Após anos de mobilização coletiva, a Maré está prestes a receber uma intervenção neste espaço que promete responder a uma demanda histórica do território. Trata-se da obra de recuperação do Rio Ramos. Conduzida pela Águas do Rio, mesma concessionária responsável pela implantação dos “Tatuzinhos” na região, a iniciativa prevê a restauração do rio, que atualmente recebe milhões de litros de esgoto por dia em suas margens.
Segundo a concessionária, a nova tubulação vai conectar imóveis ao coletor principal, interrompendo o despejo de esgoto diretamente no rio e contribuindo para a recuperação ambiental da área. A expectativa é que, ao final das obras, cerca de 1,3 bilhão de litros de esgoto por mês deixem de ser lançados na Baía de Guanabara e sejam encaminhados à Estação de Tratamento de Esgoto (ETE) Alegria. O volume equivale a 520 piscinas olímpicas.
Racismo ambiental na prática
A ausência de políticas públicas e de serviços de saneamento básico mostra, na prática, como o racismo ambiental atinge favelas e periferias, levando os moradores a criar e adotar suas próprias estratégias de proteção.
Presidente da Associação de Moradores do Parque Rubens Vaz, onde atua há cerca de 33 anos, Vilmar Gomes Crisóstomo, o Magá, foi responsável por iniciar um trabalho de conscientização dos moradores, para que o lixo gerado nas casas fosse descartado corretamente.

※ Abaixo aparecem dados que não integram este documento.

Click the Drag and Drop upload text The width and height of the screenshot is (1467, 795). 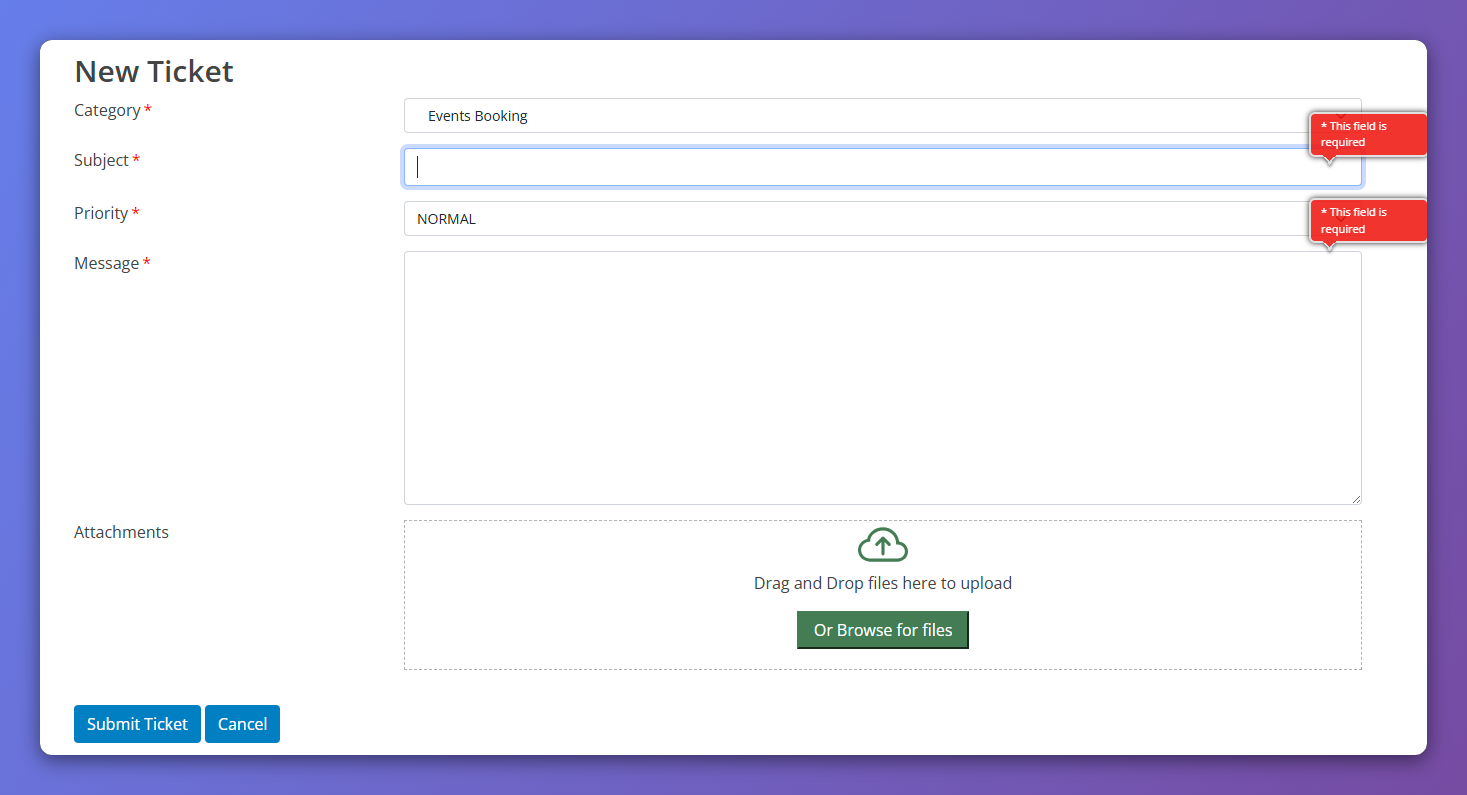[x=882, y=583]
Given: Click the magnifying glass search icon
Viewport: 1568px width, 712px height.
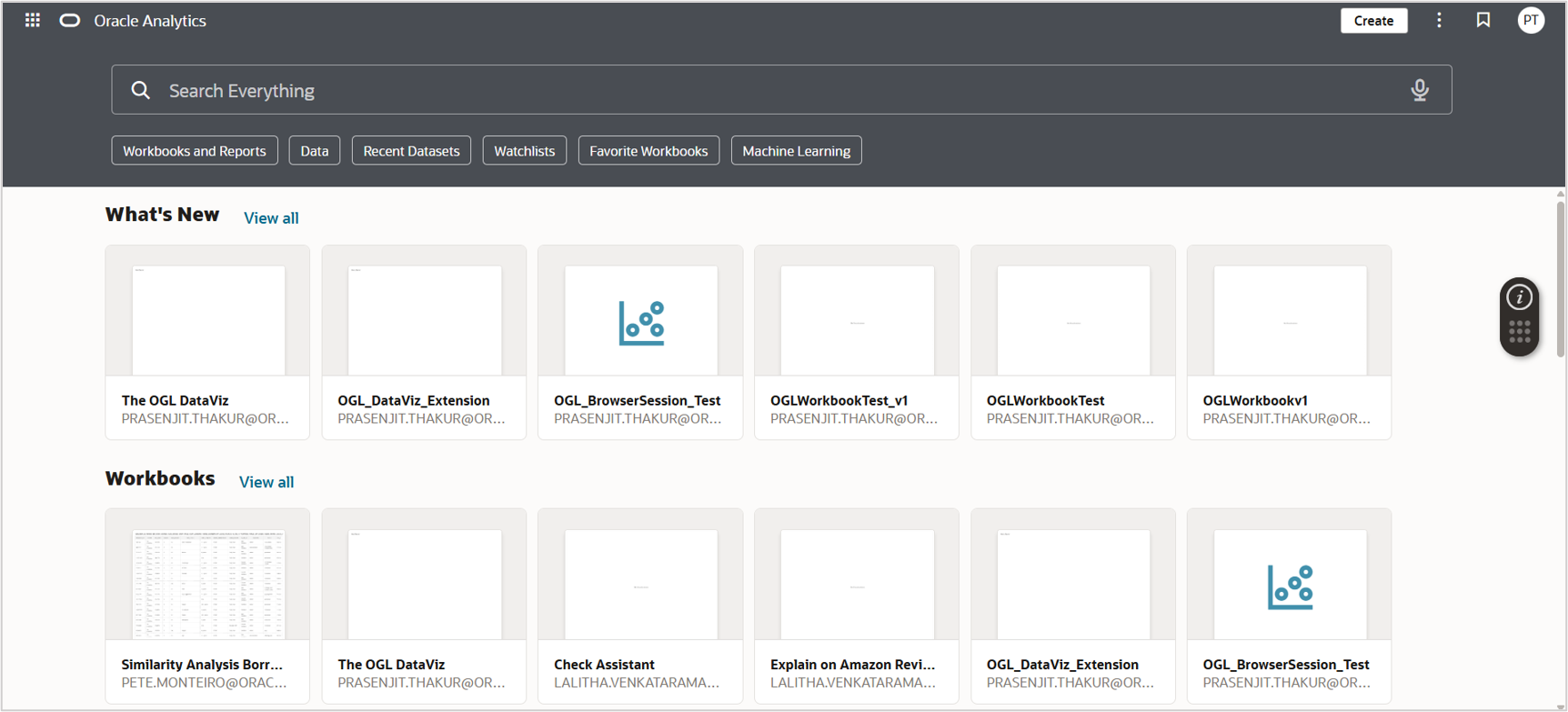Looking at the screenshot, I should click(141, 90).
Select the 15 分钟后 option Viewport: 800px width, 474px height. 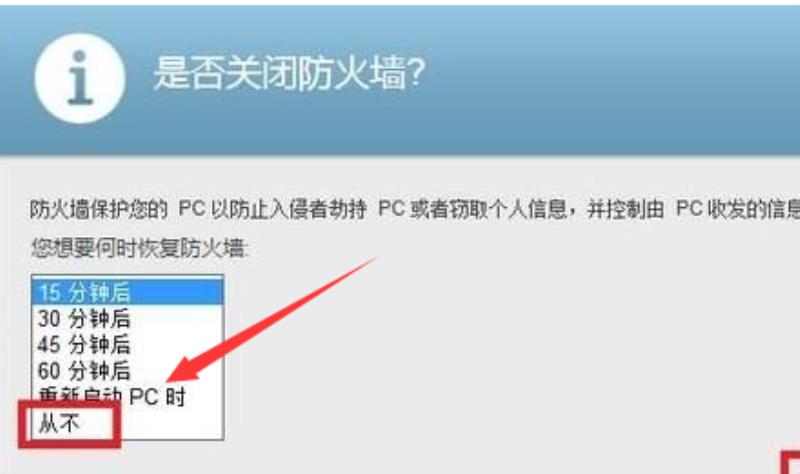[128, 292]
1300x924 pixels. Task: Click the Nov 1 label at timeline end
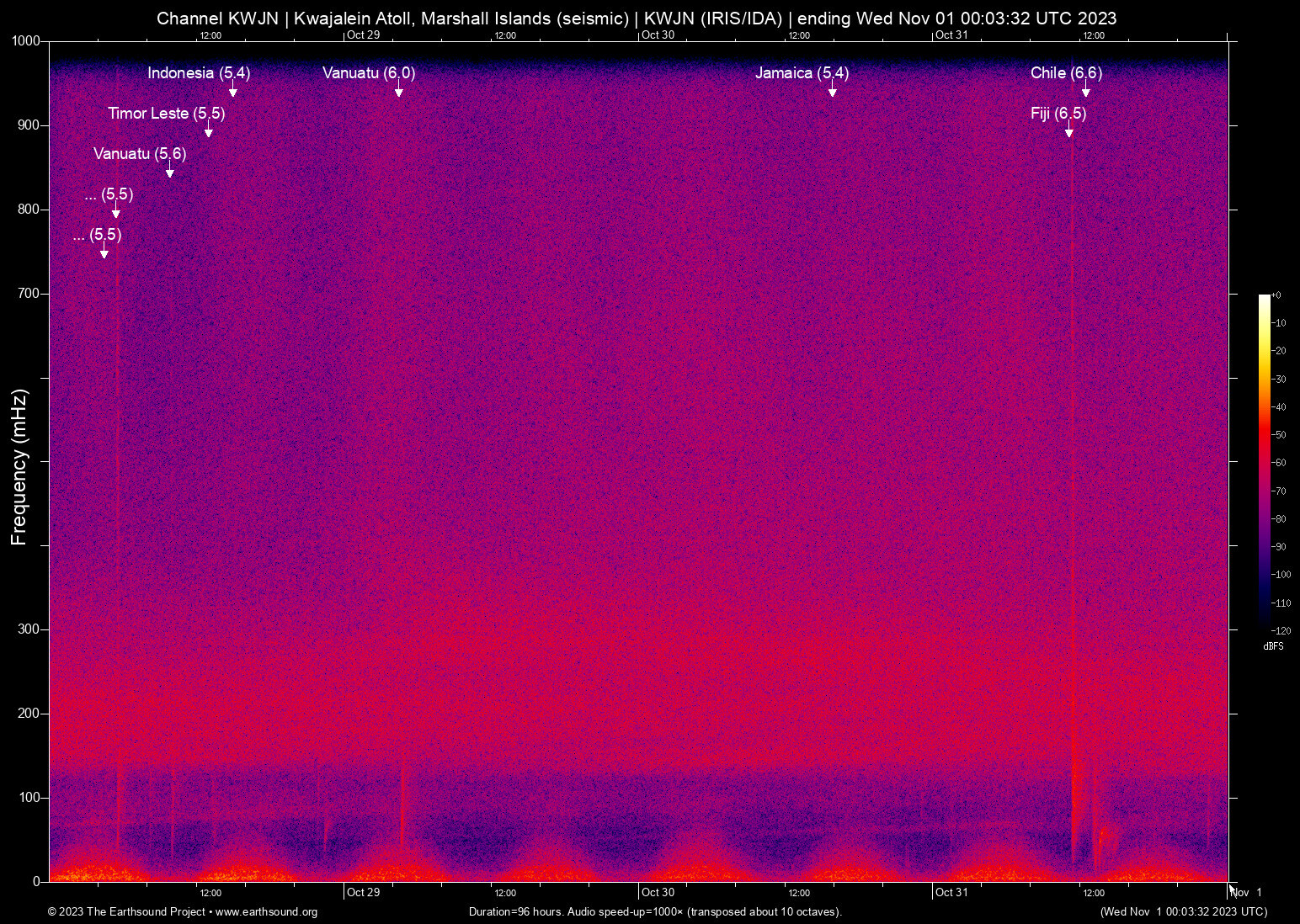(1245, 892)

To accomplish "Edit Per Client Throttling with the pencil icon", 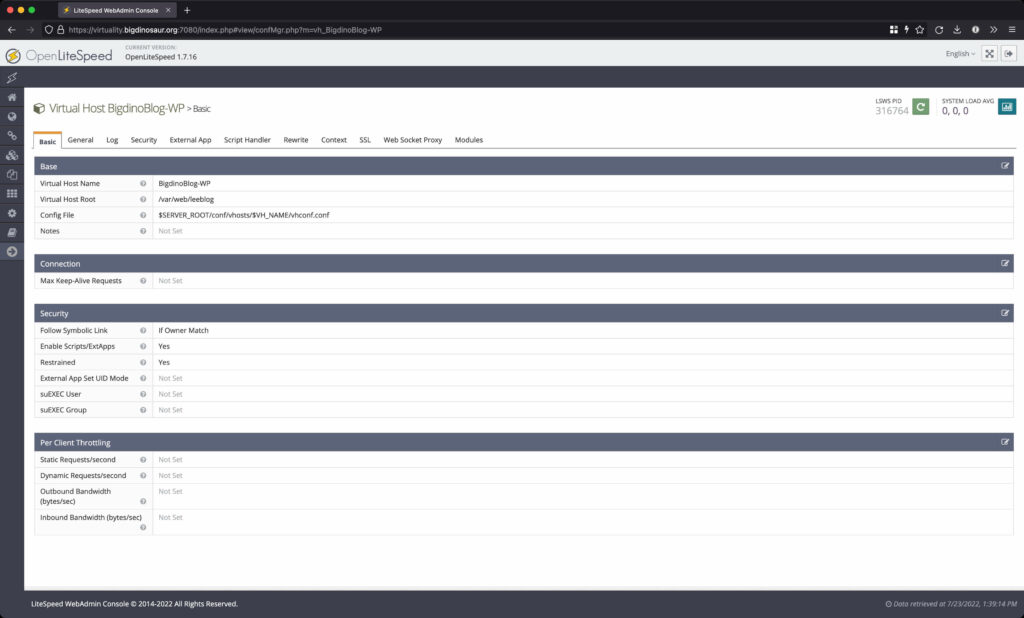I will (1005, 442).
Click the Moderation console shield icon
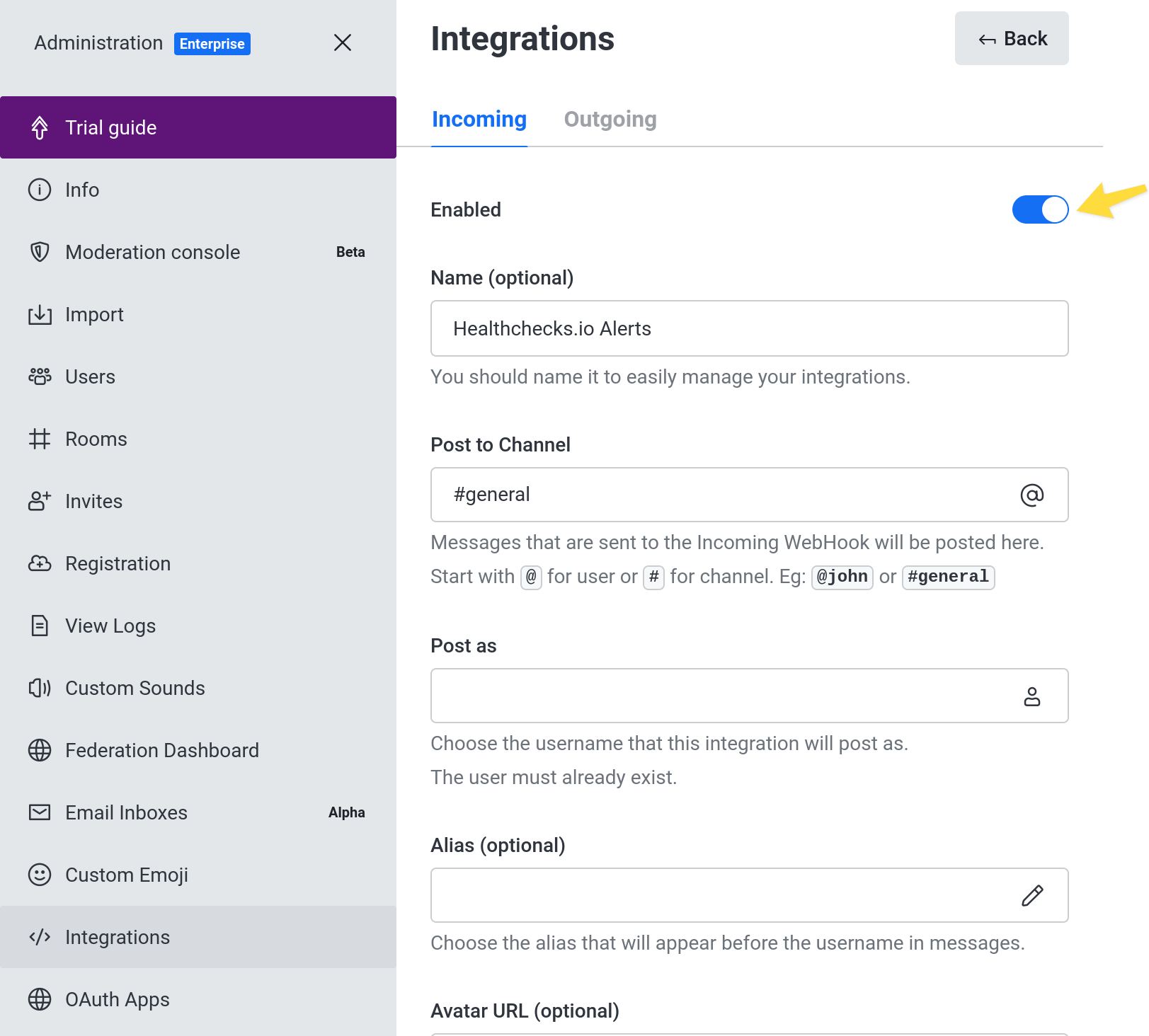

“Esse trabalho de conscientização começou há cerca de cinco anos. Na época, a situação era muito complicada. A gente passava por aqui e via moradores jogando sacos de lixo do terceiro andar direto no valão. Eu pensei: ‘Isso precisa acabar’. Hoje você passa por aqui e já não vê mais isso acontecendo”, conta.
Morador do Parque União há 55 anos, Magá lembra um dos episódios mais marcantes, resultados de anos de falta de políticas públicas e de saneamento básico: “Quando vieram aquelas chuvas fortes de verão [em 2017], a água desceu com muita força para cá. O valão transbordou e praticamente todos os moradores que vivem próximos perderam móveis e eletrodomésticos. Muita gente perdeu tudo. Foi uma enchente muito severa”.
Assim como outros moradores que conheceram o Rio Ramos antes da poluição, Magá espera ver o canal recuperado. “Eu costumo dizer que quero me aposentar da associação depois de ver esse sonho realizado. Quero poder pescar novamente nesse rio. Quando eu era mais novo, pescava tainha e bagre aqui. A água era limpa e a gente pescava para comer. Quero poder dedicar meu tempo ao lazer, tomar banho, pescar e aproveitar o rio limpo. Hoje, se alguém entra nessa água, corre risco de adoecer”, desabafa.